Troy Jones

Personal information
- Born: 26 June 1998 (age 28) Birmingham, West Midlands, England
- Weight: Light-heavyweight

Boxing career
- Stance: Orthodox

Boxing record
- Total fights: 15
- Wins: 13
- Win by KO: 6
- Losses: 2

= Troy Jones =

English boxer (born 1998)

Troy Jones (born 26 June 1998) is an English professional boxer. He is a former English light-heavyweight champion.

==Career==
Having started boxing aged seven and spending his amateur career fighting out of Solihull ABC, Jones made his professional debut on 16 October 2021, defeating Daniel Borisov on points in a four-round contest in Birmingham.

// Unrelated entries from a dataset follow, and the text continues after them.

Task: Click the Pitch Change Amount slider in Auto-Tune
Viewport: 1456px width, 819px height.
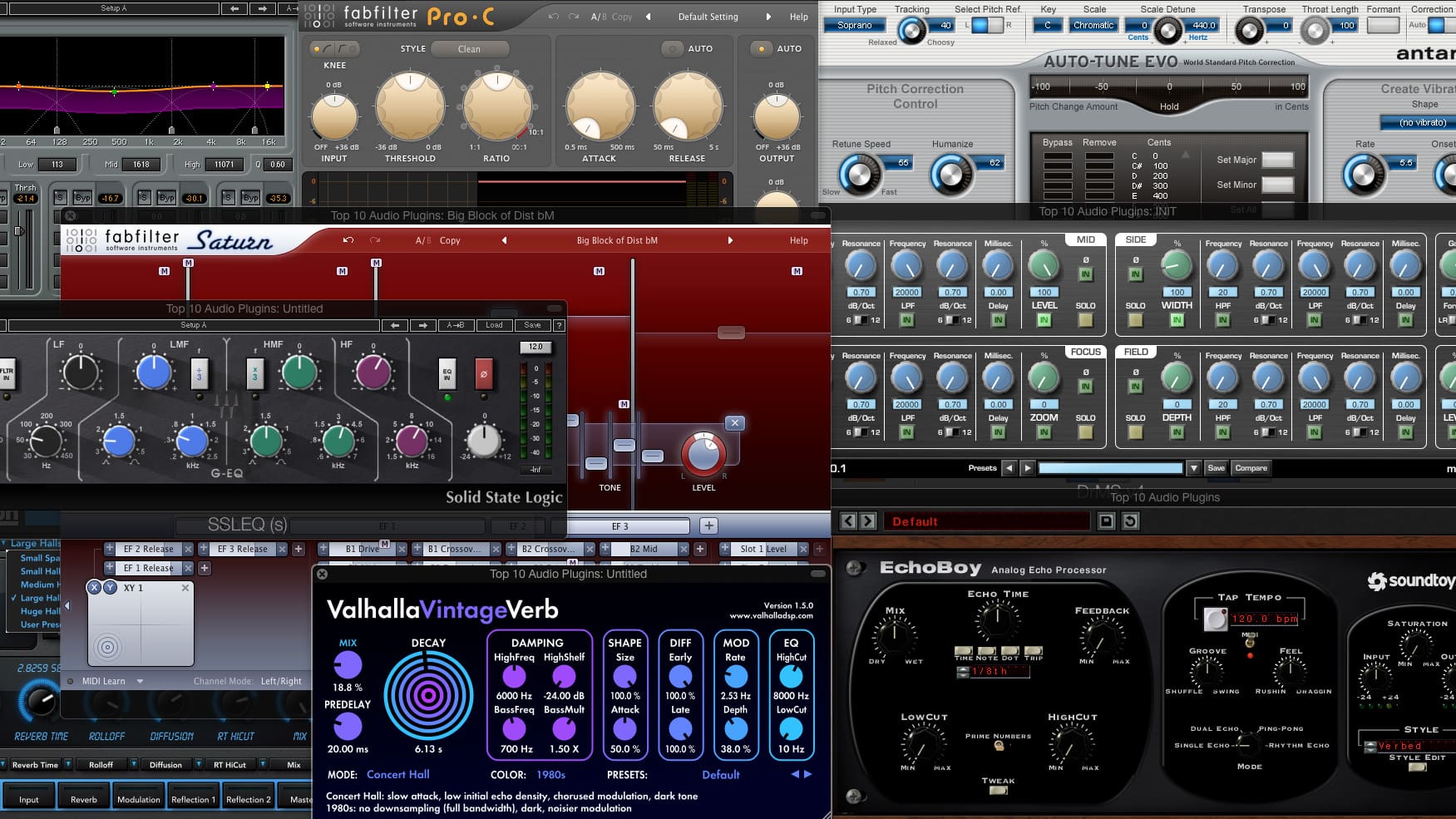Action: click(1169, 86)
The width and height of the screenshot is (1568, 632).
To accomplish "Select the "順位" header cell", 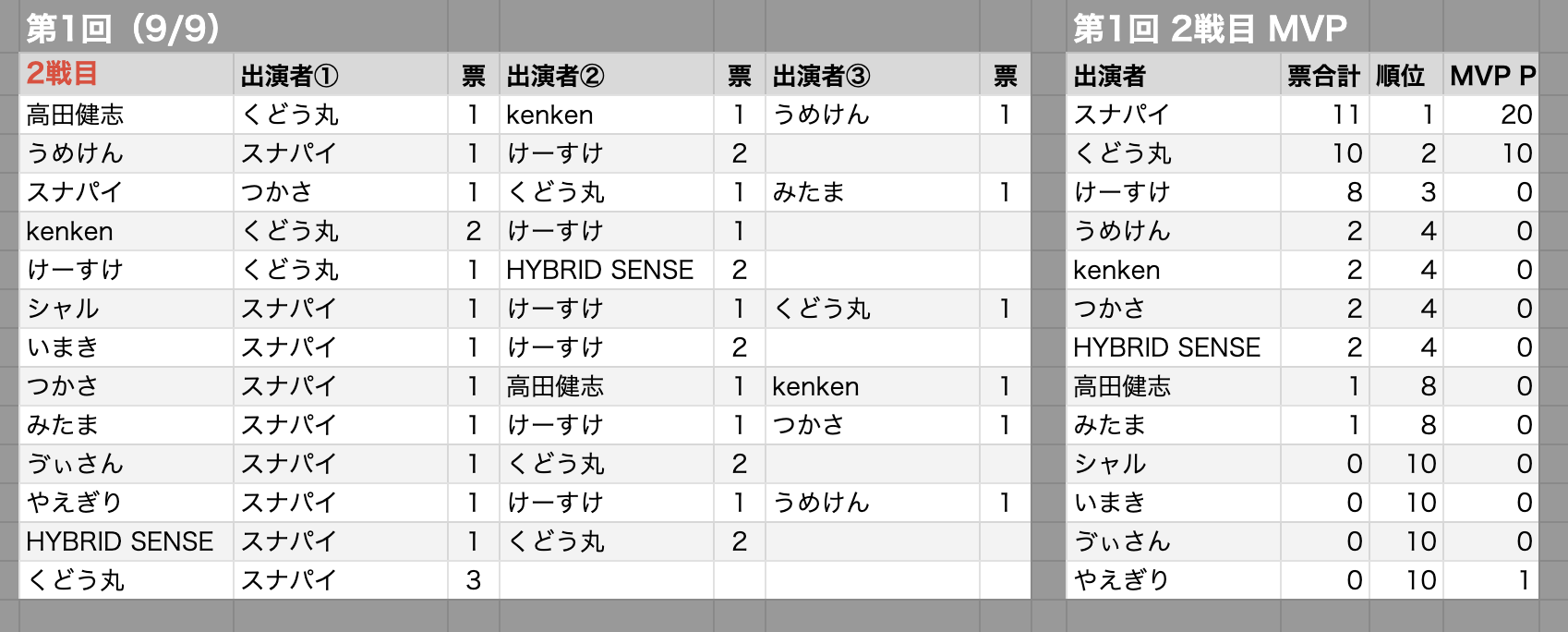I will pos(1400,76).

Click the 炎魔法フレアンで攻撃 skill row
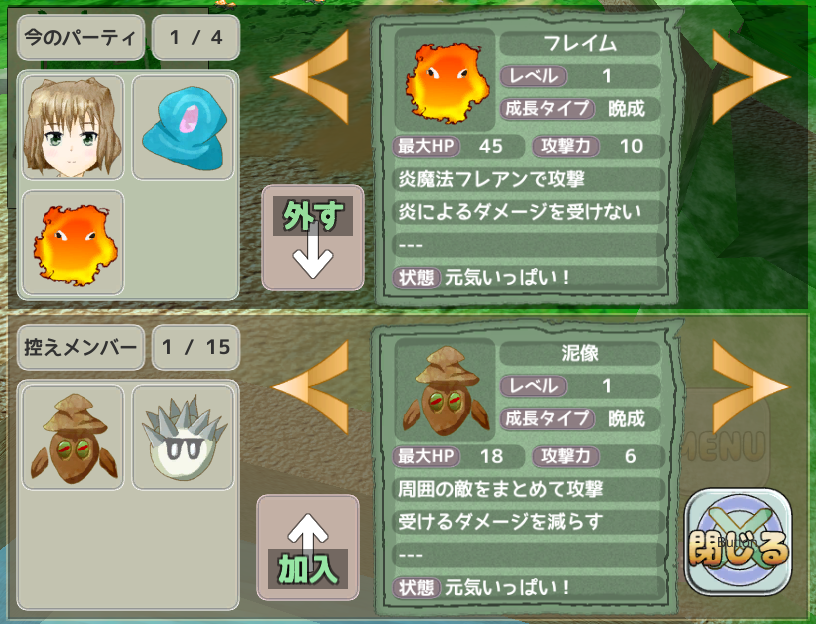(x=529, y=180)
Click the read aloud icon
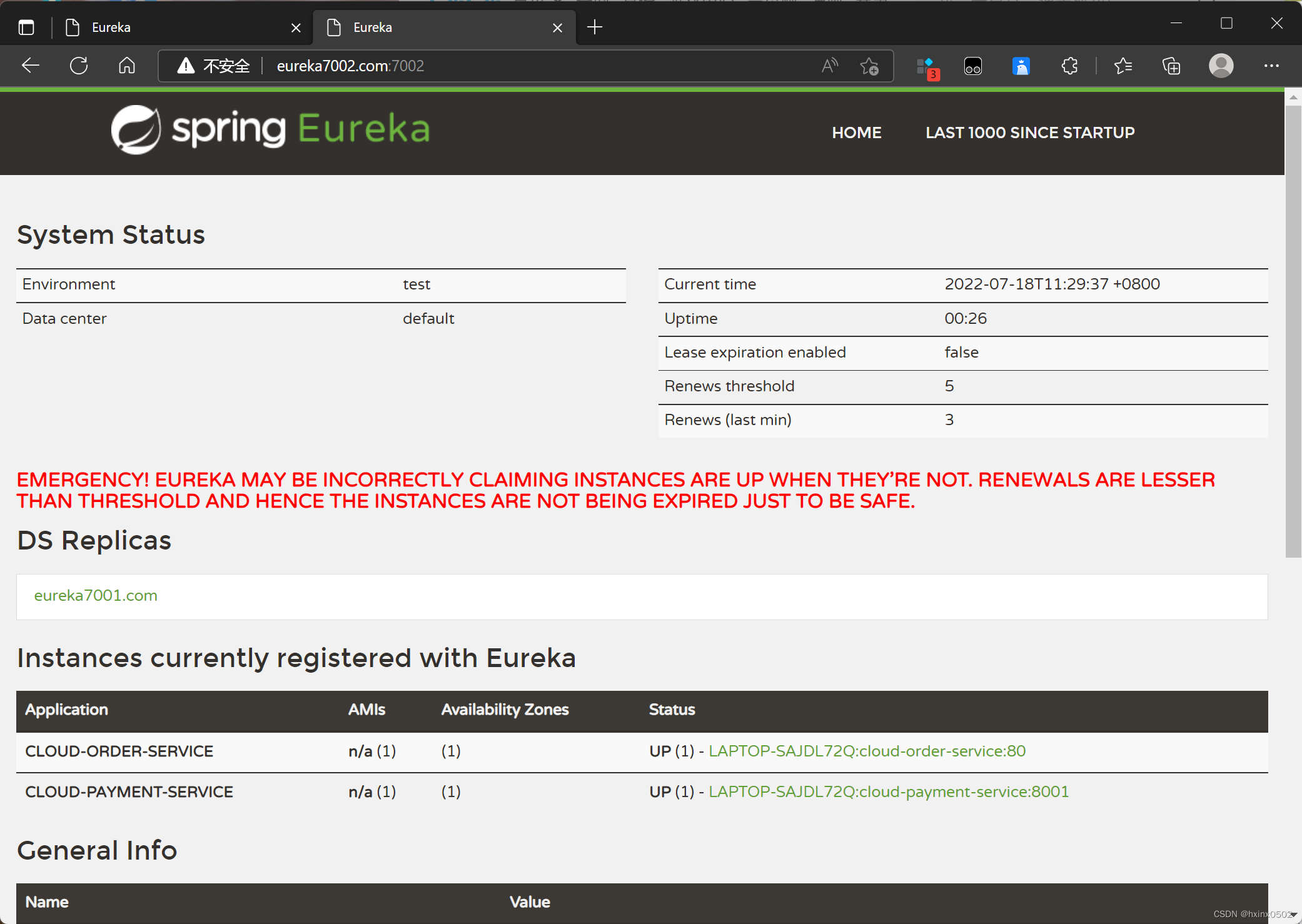1302x924 pixels. click(830, 66)
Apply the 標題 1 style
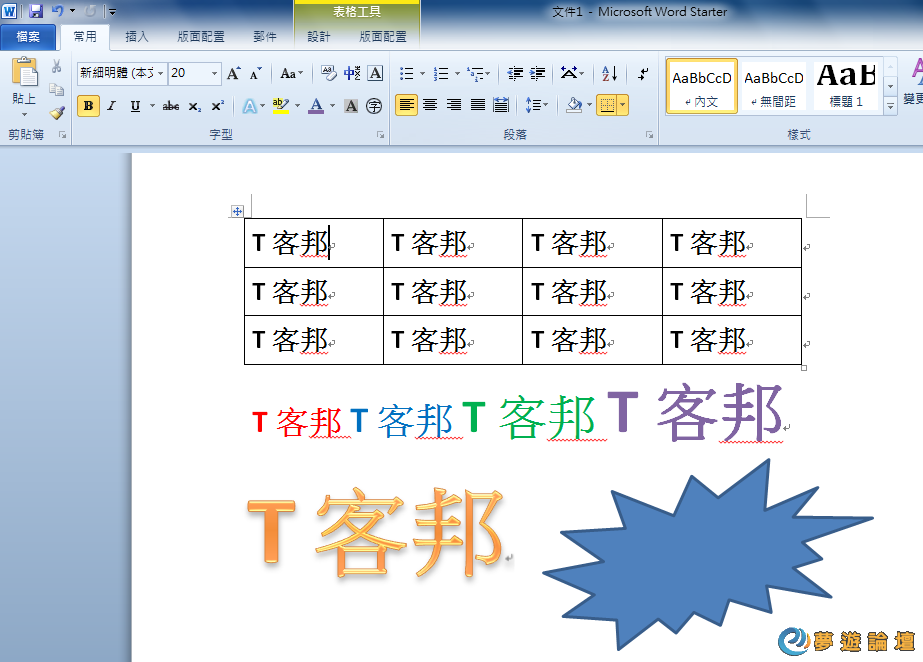 846,85
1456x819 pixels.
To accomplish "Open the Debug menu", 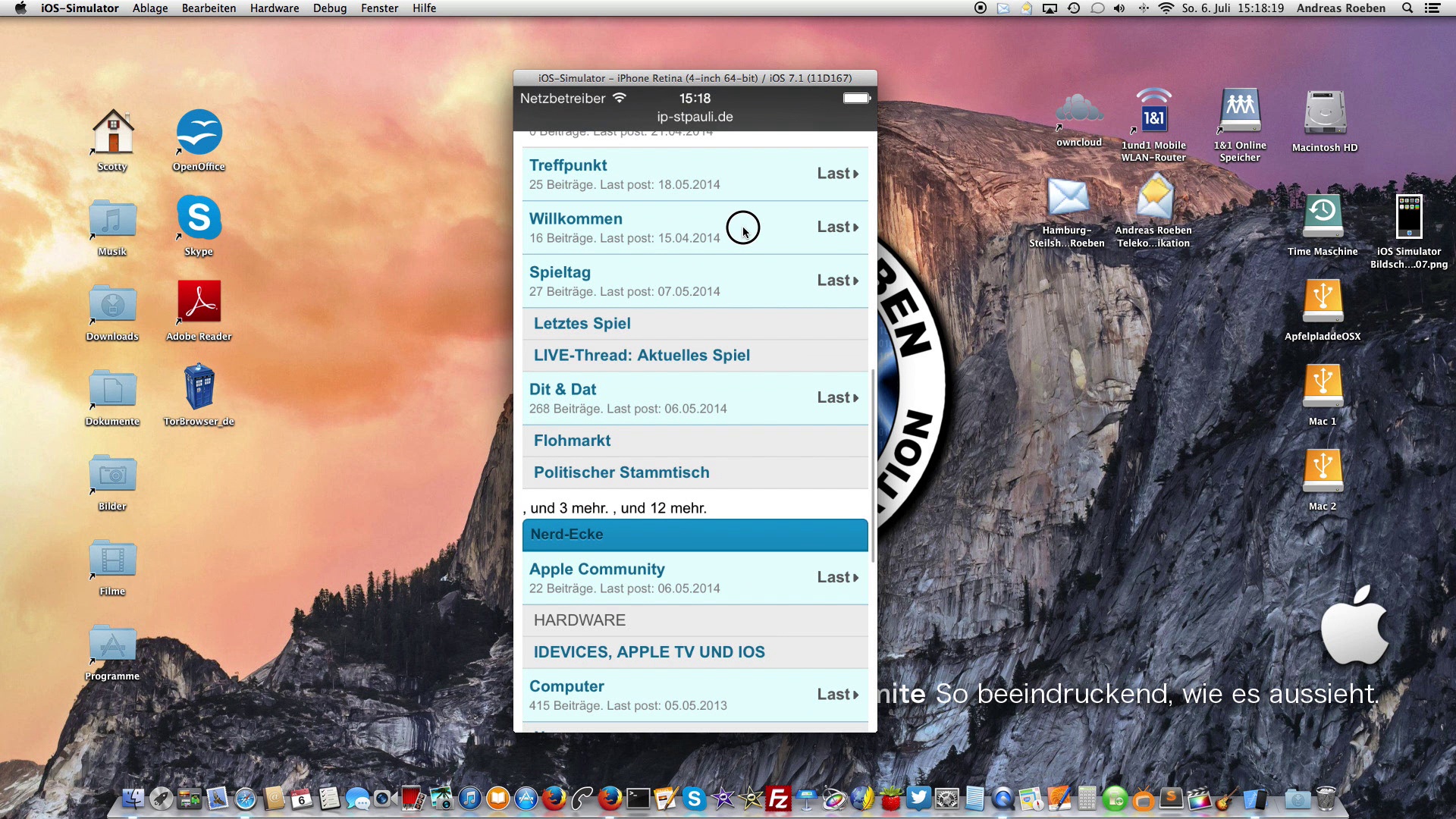I will point(329,8).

Unbeaten in his first 10 pro-fights, he faced Leon Willings for the vacant English light-heavyweight title at the Eastside Rooms in Birmingham on 17 August 2024. Jones won by unanimous decision.

He made a successful first defense of his title against Michael Stephenson at Resorts World Arena in Birmingham on 30 November 2024, winning via unanimous decision despite having a point deducted for illegal use of the shoulder.

Jones faced Ezra Taylor for the vacant WBA Continental Gold light-heavyweight title at Nottingham Arena on 10 May 2025. He lost via unanimous decision.

He was scheduled to challenge IBF Intercontinental and WBO International light-heavyweight champion Daniel Lapin at Co-op Live Arena in Manchester on 1 November 2025. However, Lapin withdrew from the fight due to injury with Liam Cameron stepping in as Jones' new opponent. Jones lost by unanimous decision.